Todavía hoy no entiendo por qué no se habla del tema. Supongo que es una de las realidades incómodas de la maternidad que evitamos mencionar para no dañar la ilusión de quienes se embarcan en esta aventura. Finalmente, ese calvario se olvida. Lo cierto es que entre ese dolor y el ardor de los pezones, que todavía no se acostumbraban a la lactancia, lo último que quería era sexo.
Pero sabía que el alborote de las hormonas, el cansancio y la falta de deseo algún día se acabarían. Debía estar preparada. Los expertos en sexualidad coinciden en que la experiencia no es como antes. Y por lo menos en mi caso tenían razón. La sensibilidad no era la misma, los kilos de más no dejaban que me sintiera cómoda y saber que de las tetas salía el único alimento del bebé, me impidieron dejar que las tocara, lo cual anuló esa zona erógena que siempre ha sido protagonista de mis juegos sexuales.

▶ Instrucción de trabajo 1: Según el texto extraído, ¿qué zona erógena quedó anulada?
Los registros no guardan relación alguna con el texto extraído.

▶ Registros proporcionados:
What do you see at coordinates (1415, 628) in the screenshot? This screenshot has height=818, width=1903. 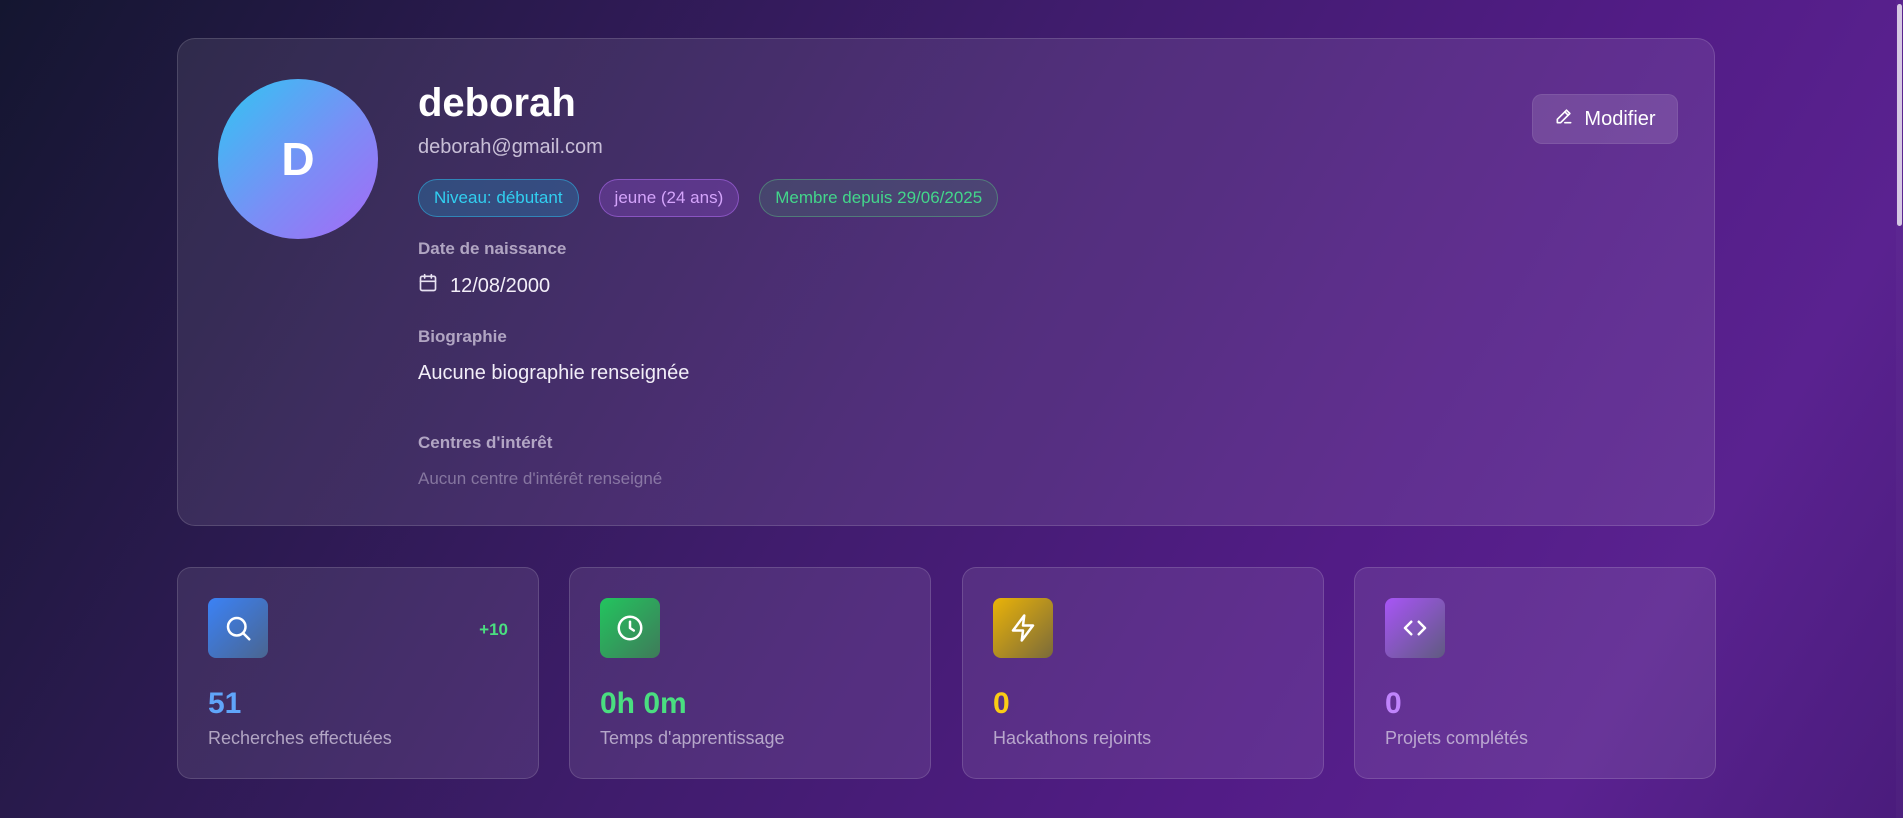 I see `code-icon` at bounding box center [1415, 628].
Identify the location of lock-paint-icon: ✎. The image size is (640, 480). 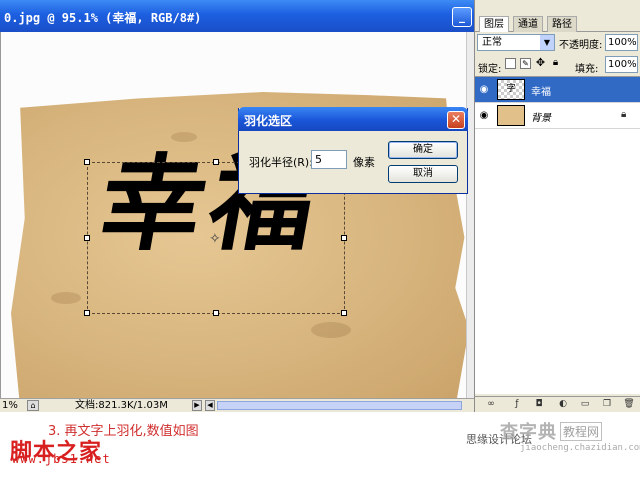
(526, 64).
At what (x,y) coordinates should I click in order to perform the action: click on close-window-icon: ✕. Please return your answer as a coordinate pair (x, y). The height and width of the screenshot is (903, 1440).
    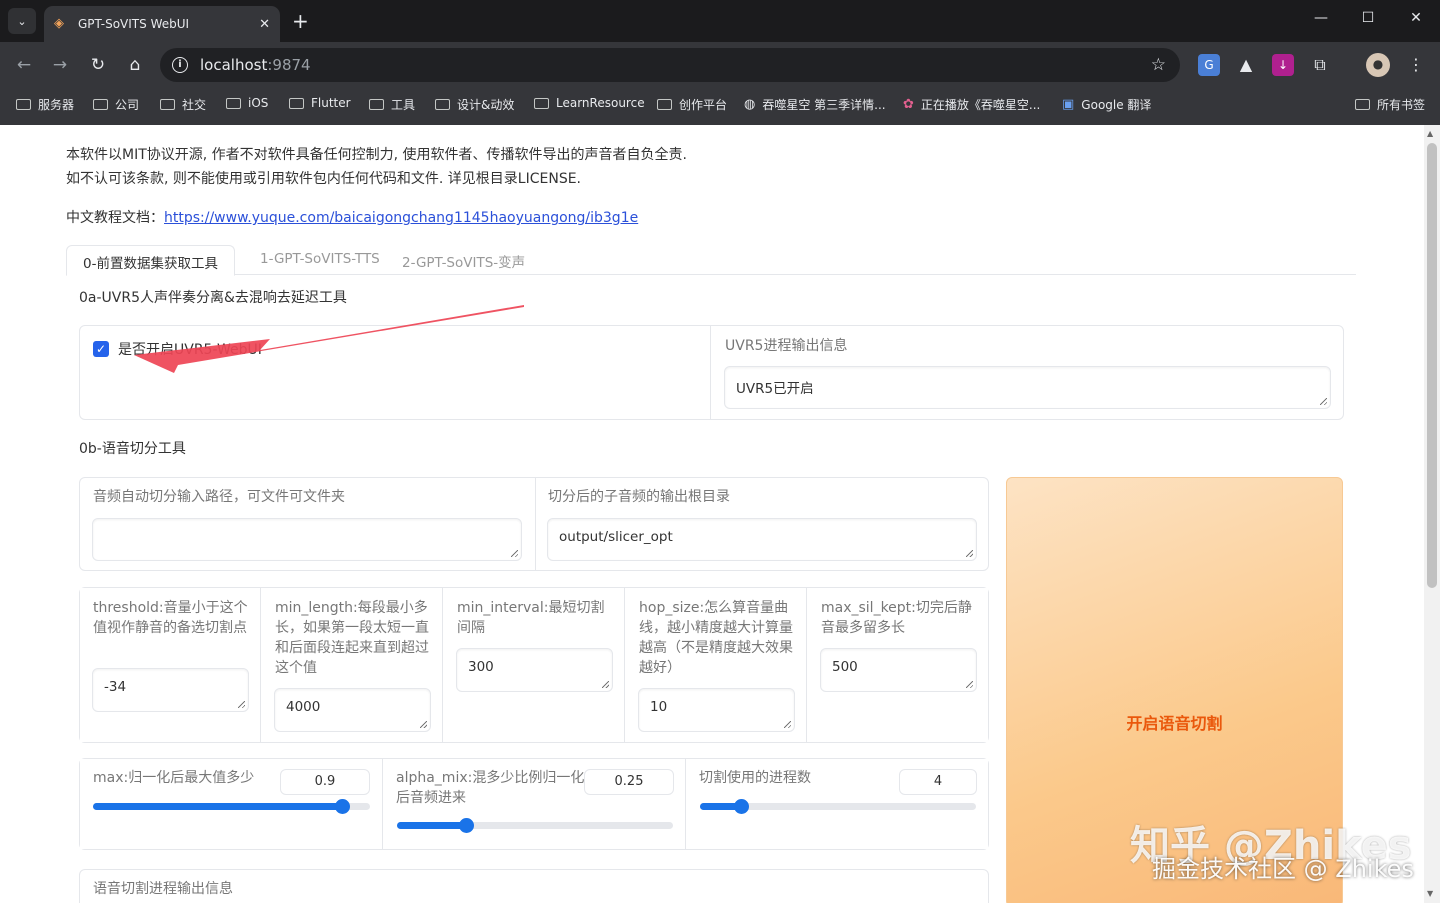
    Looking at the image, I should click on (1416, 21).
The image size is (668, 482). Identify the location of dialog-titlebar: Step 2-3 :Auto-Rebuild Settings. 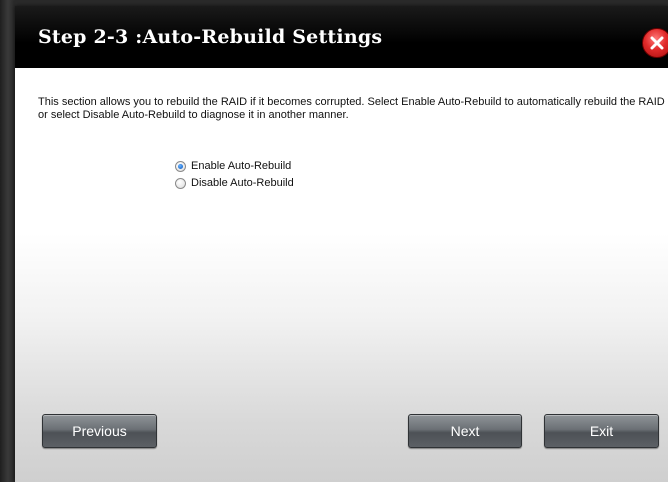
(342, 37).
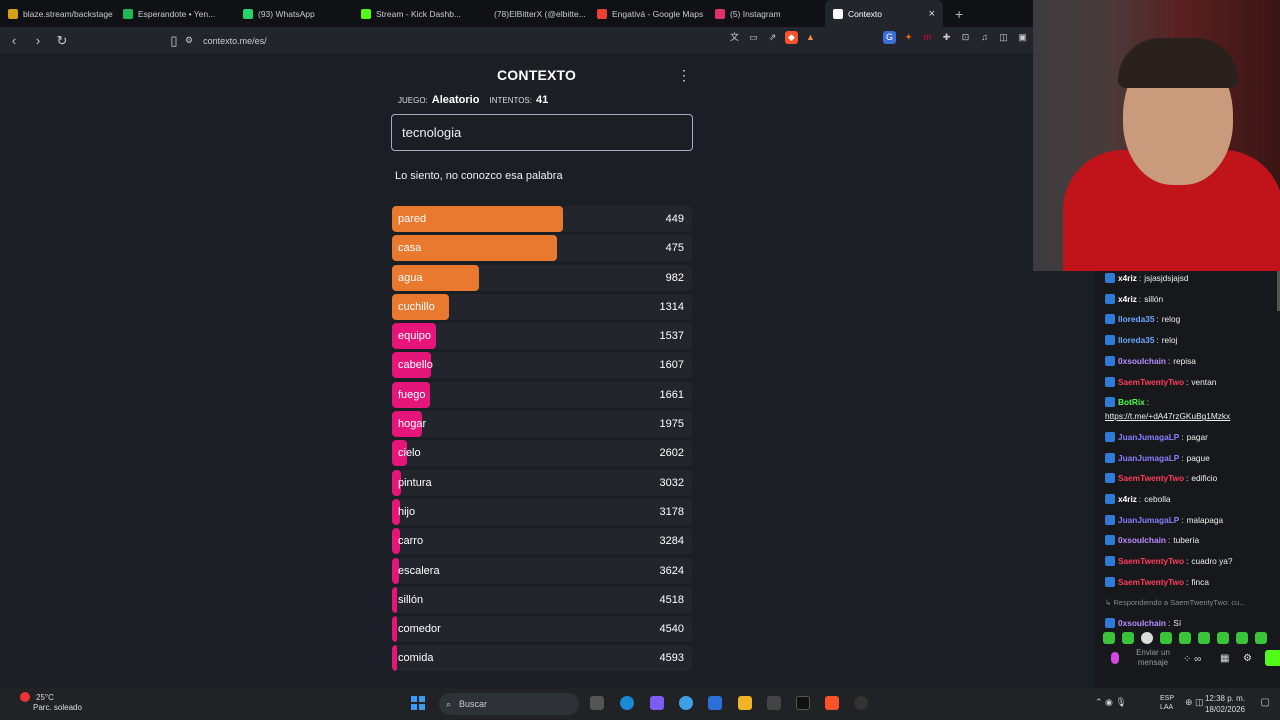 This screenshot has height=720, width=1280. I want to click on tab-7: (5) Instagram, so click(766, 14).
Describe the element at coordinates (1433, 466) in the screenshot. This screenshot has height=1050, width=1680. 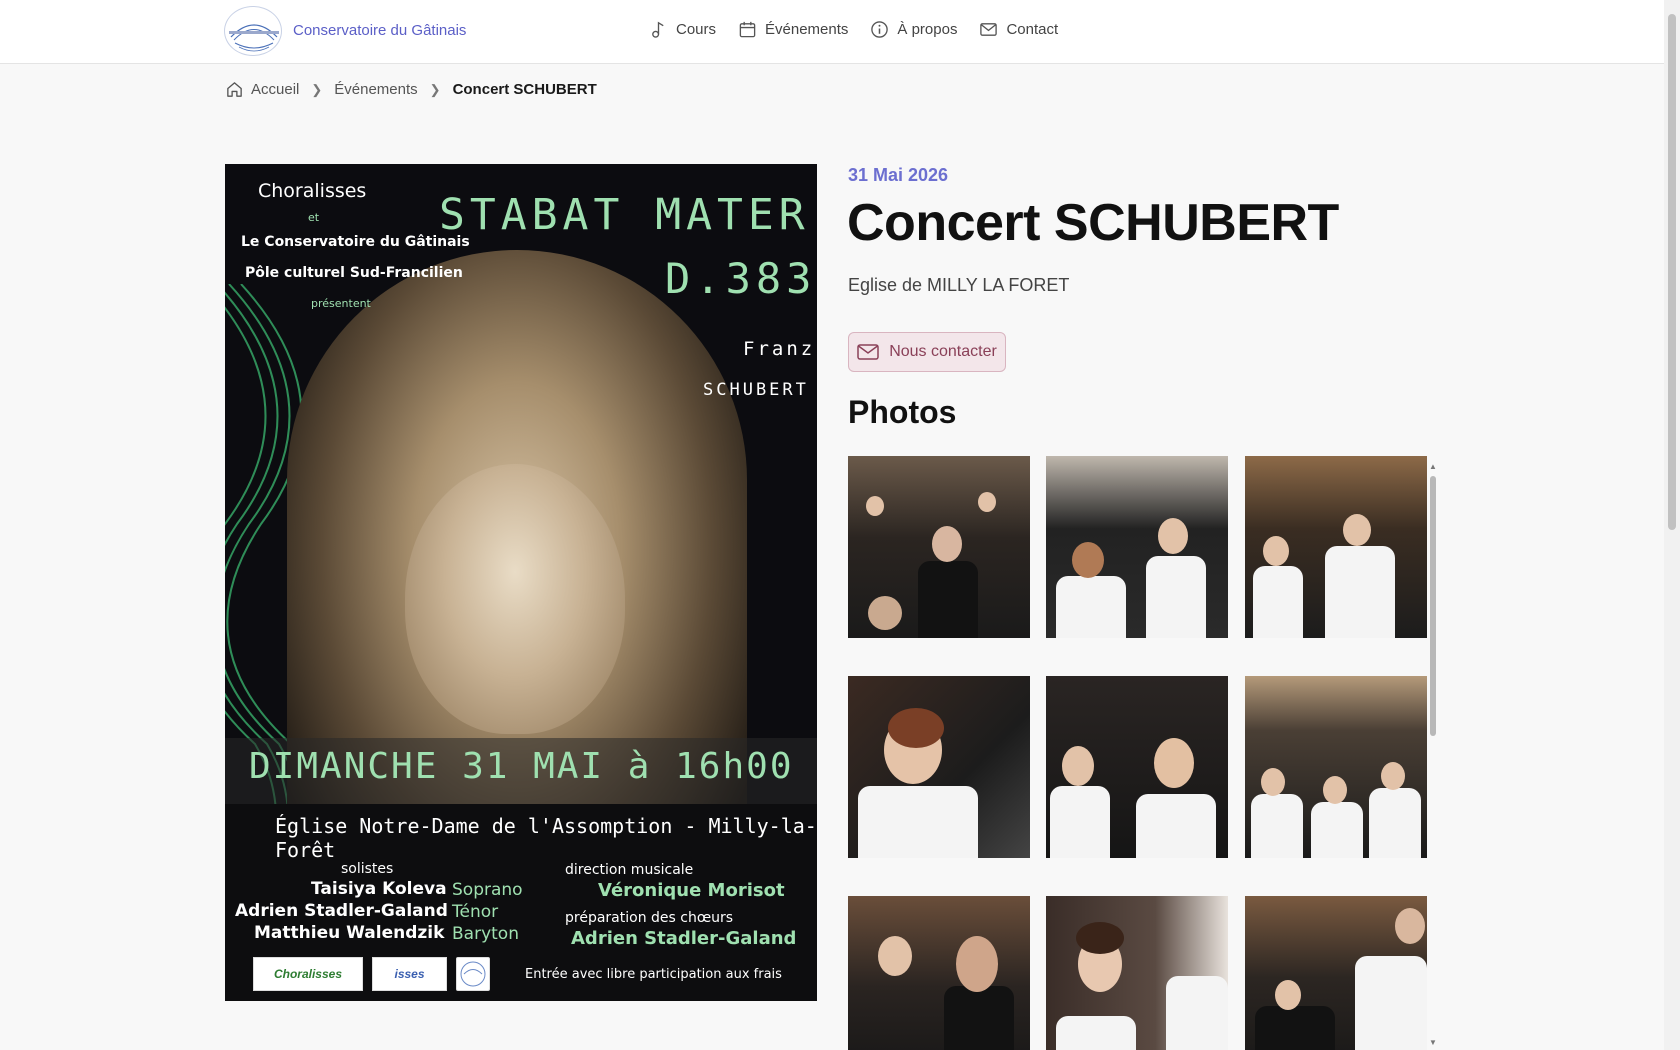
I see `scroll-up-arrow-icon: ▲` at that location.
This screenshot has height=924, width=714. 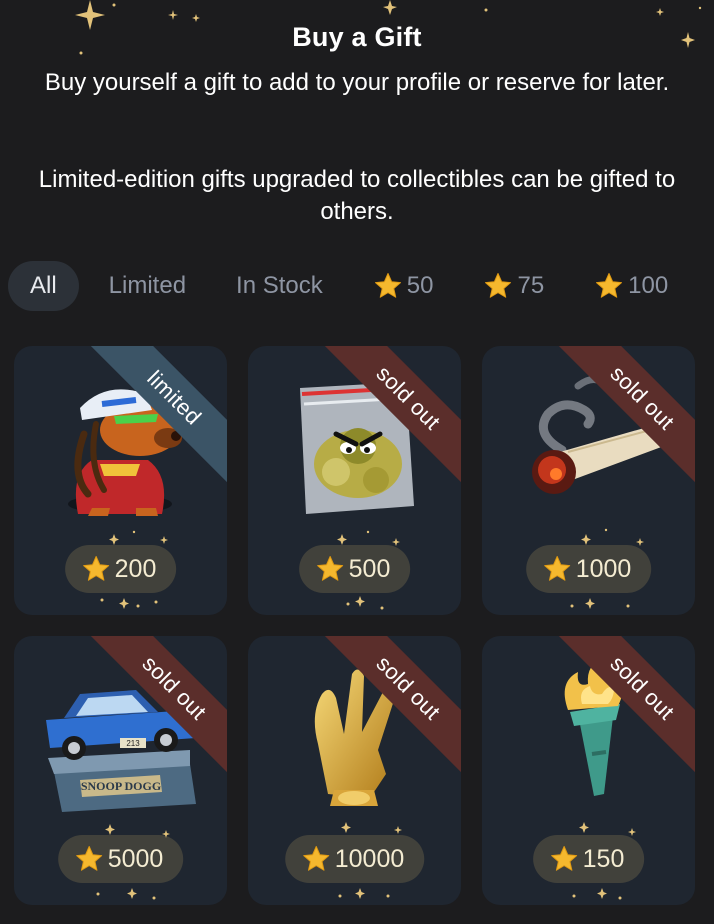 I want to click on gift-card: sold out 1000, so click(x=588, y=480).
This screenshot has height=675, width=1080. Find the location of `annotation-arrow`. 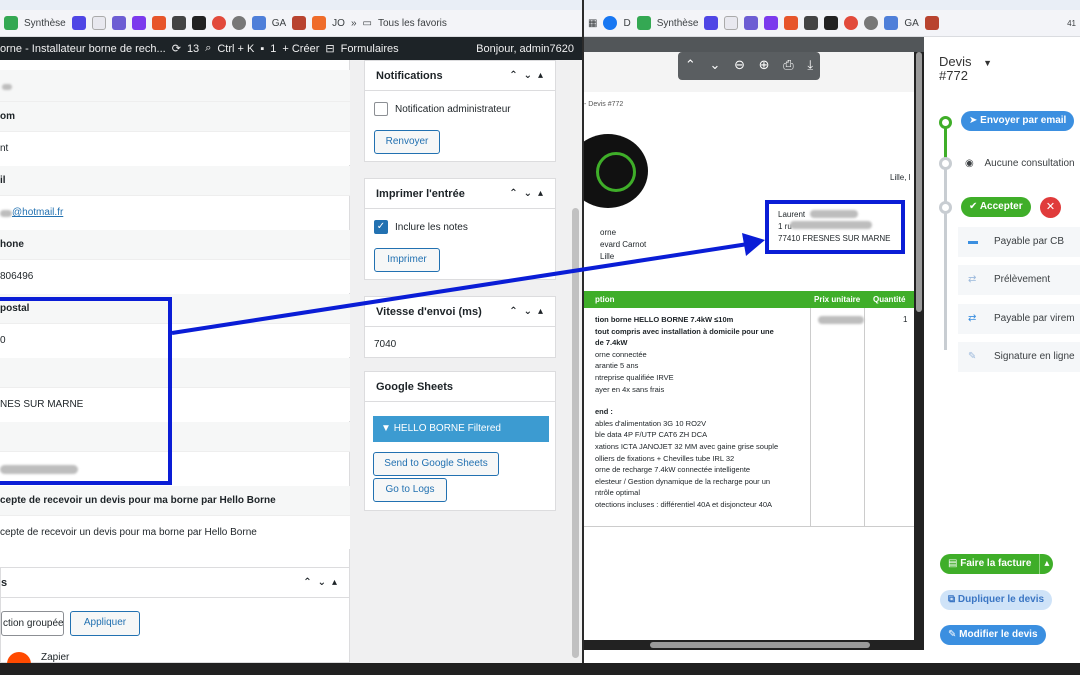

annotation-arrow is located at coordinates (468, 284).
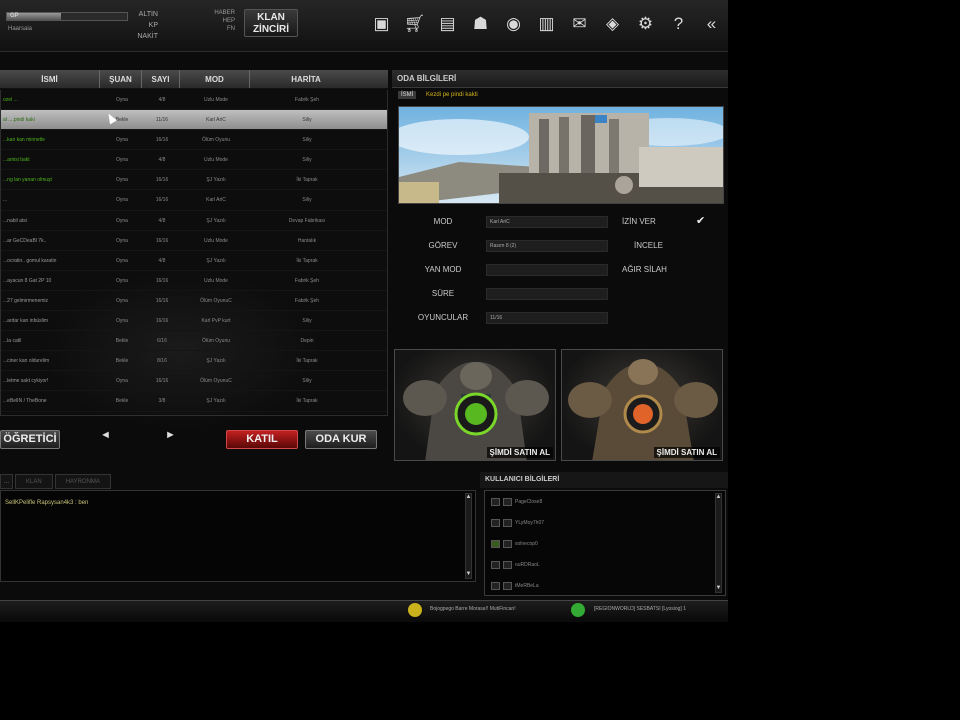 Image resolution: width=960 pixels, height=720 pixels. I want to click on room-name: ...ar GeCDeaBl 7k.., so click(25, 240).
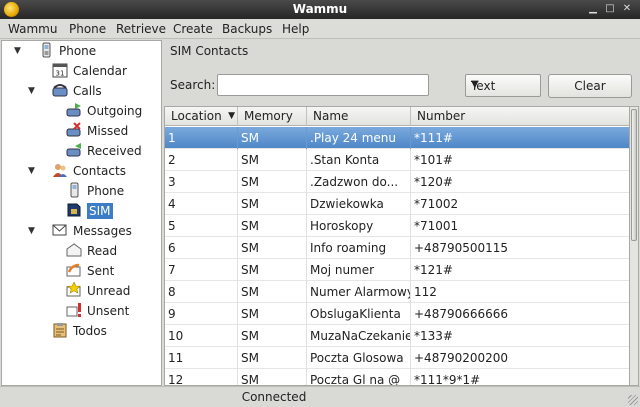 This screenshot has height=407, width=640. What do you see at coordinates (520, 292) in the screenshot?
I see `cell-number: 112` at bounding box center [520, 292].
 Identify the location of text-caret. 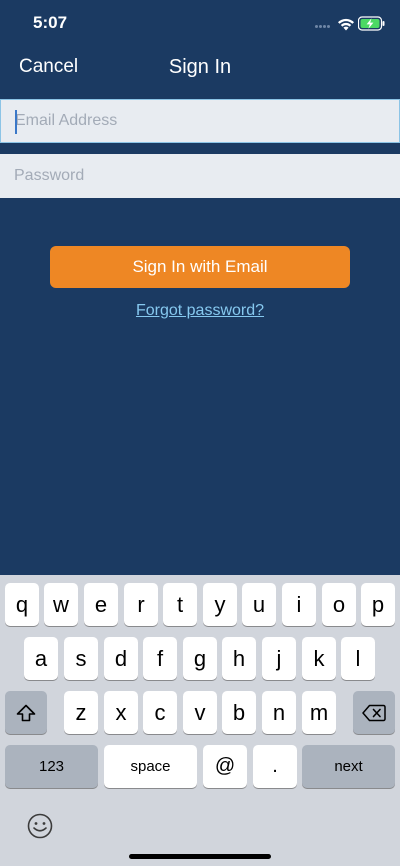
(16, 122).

▶ Instrucción de trabajo 2: Localice en los registros cada línea que contenga la palabra "should" y cópiela. Tenga en cuenta que se distinguen mayúsculas y minúsculas.

▶ Respuesta 1: Las tetas, de las que salía el único alimento del bebé.

▶ Respuesta 2:
At what (x,y) coordinates should I click in order to perform the action: click on close-window-icon: ✕. Please return your answer as a coordinate pair (x, y). The height and width of the screenshot is (903, 1440).
    Looking at the image, I should click on (1416, 21).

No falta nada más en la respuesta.